One of the interesting things about The Flying Lizards album is its warm, "open" sound quality. Some of the pieces' aural qualities almost have the characterisics of early jazz or blues records, where one microphone would be placed in the center of the room and all the players would space themselves evenly around it - letting the air between the microphone and themselves shape and open up the sound. It turns out this was no mistake.
Writing on the Piano label website (www.stalk.net/piano/) about his art instillation "The Listening Room" (first exhibited at Chisendale Gallery in London in 1994 - the instillation consisted of a microphone, amplifier and noise gate being placed inside an empty gallery space and the resulting feedback being altered by people and air moving within the space over a period of days), David Cunningham notes; "I realized when I did The Listening Room that there's a connection with the first record of mine that most people know about: 'Money' by The Flying Lizards was renowned for its extraordinary drum sound. The drum was in a big reverberant room with concrete wall and my microphone was a bit short so I recorded the drum with the microphone three or four meters away as I remember. You're not hearing the drum on the record, you're hearing the drum in that acoustically very complex space. Later... I became very interested in using what I like to describe as the air moving around in the room by pulling the microphones back from the instruments." David continues; "There's a story I heard, that when Jimi Hendrix was first recording in London he brought all his onstage amplification into the studio, a wall of Marshall cabinets, a tremendous volume. The engineer put a microphone somewhere near the speakers and it just overloaded. So this engineer, being an intelligent and responsive person, didn't ask Hendrix to turn down; he simply moved the microphone to the other side of the studio so that those early records, 'The Wind Cries Mary' and so on, have that beautiful dense sound, the sound of many cubic meters of air moving around in a room. That sound and that engineer's decision has a major influence on a lot of my work."

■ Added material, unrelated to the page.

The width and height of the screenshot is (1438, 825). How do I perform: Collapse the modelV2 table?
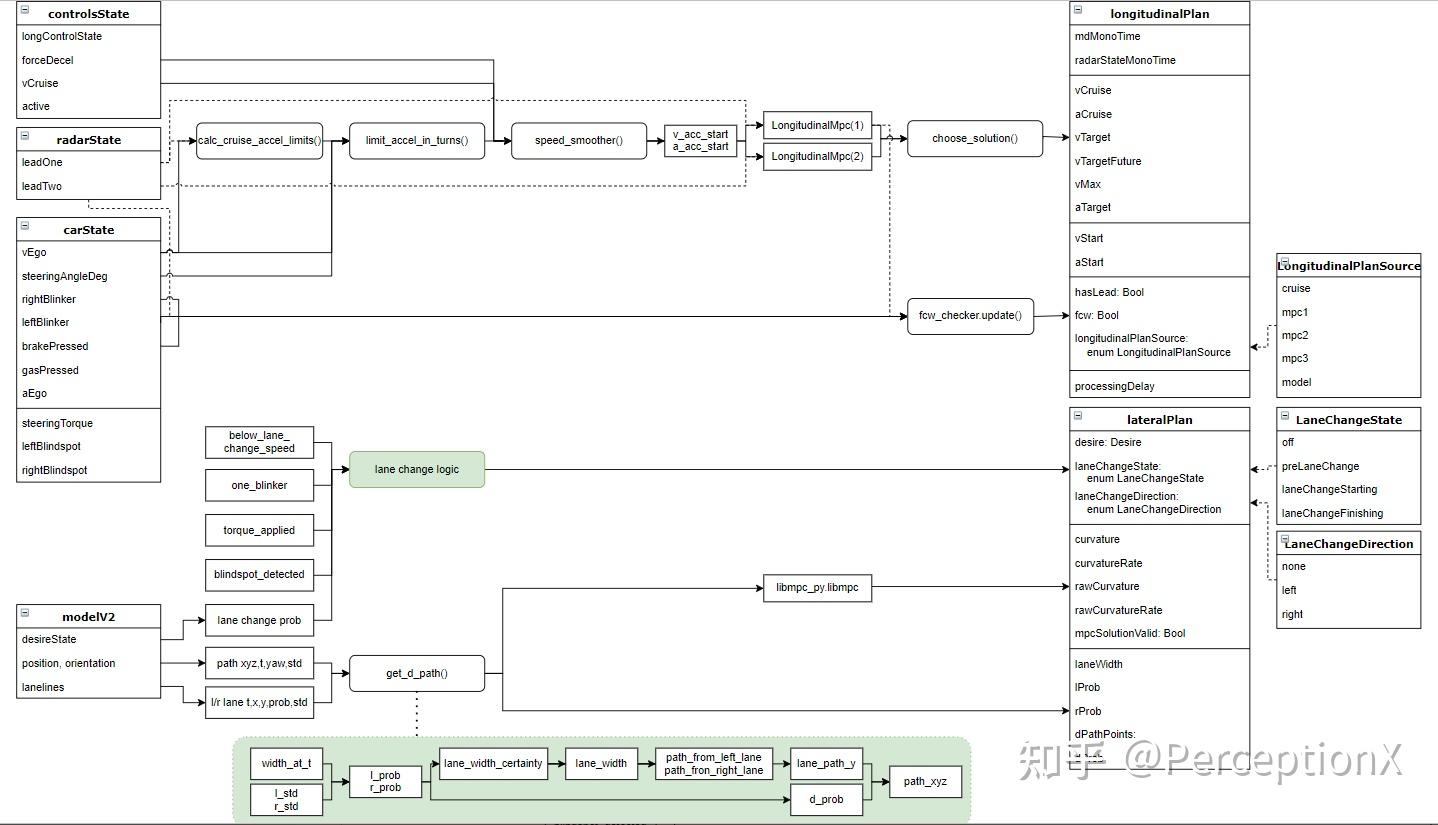pyautogui.click(x=25, y=613)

Another odd characteristic about the album that enhances this "open" quality by default - are the quiet sounds that secretly inhabit the normally silent spaces between the songs on the LP. These between-track noises, credited to "Additional recordings made in Munich, Maidstone and in transit" on the sleeve, are only noticeable the third or fourth time you listen to the record. In between each musical piece can be heard quiet sounds of streets, backyards, markets, echo-y rooms with footsteps and creaky doors, birds, parks, parties, rooftops... In the end they're just one more strange layer. They actually give the album even more breathing room, more psychic space between the speakers as it were. Taken at face value, it's almost like you're witnessing the whole record performed live in a large concert hall: the ever-so-quiet footsteps, creaking doors, snippets of conversations, outside street roar and distant birds being the awkward, incidental noises heard by an audience that isn't quite sure if it's supposed to applaud or not between the numbers.
Between the albums "The Flying Lizards" and "Fourth Wall", and unbeknownst to many collectors, David recorded a cover version of an old English music hall song; "The Laughing Policeman" with Soloman, Toop, Beresford and a woman named Kit Hain on vocals ('The Laughing Policeman' - The Flying Lizards under pseudonym 'The Suspicions' 1980 Arista Records Ltd. ARIST361). Wanting it to be the next Flying Lizards release, David presented it to Virgin as the next single. Virgin didn't like it so David took it to Arista and released it under the group name The Suspicions. It's easy, sort-of, to see why a major label like Virgin might not have been interested (although they did go ahead with 'Summertime Blues' - go figure). "The Laughing Policeman" is a screeching, fast paced cover song loaded with strange samples and topped off with very loud, children's-TV-show-host-on-speed vocals by Hain. If you thought Deborah Evans' singing on "Summertime Blues" and "Money" sounded "bored" - then Hain's vocals on this song are the polar opposite - apocalyptically over-the-top and enthusiastic. Hilarious or migraine inducing? You decide... Coupled with the single's b-side, a drone/ ambient instrumental by Cunningham, this lost EP as a whole unequivocally captures the Lizard's early sound.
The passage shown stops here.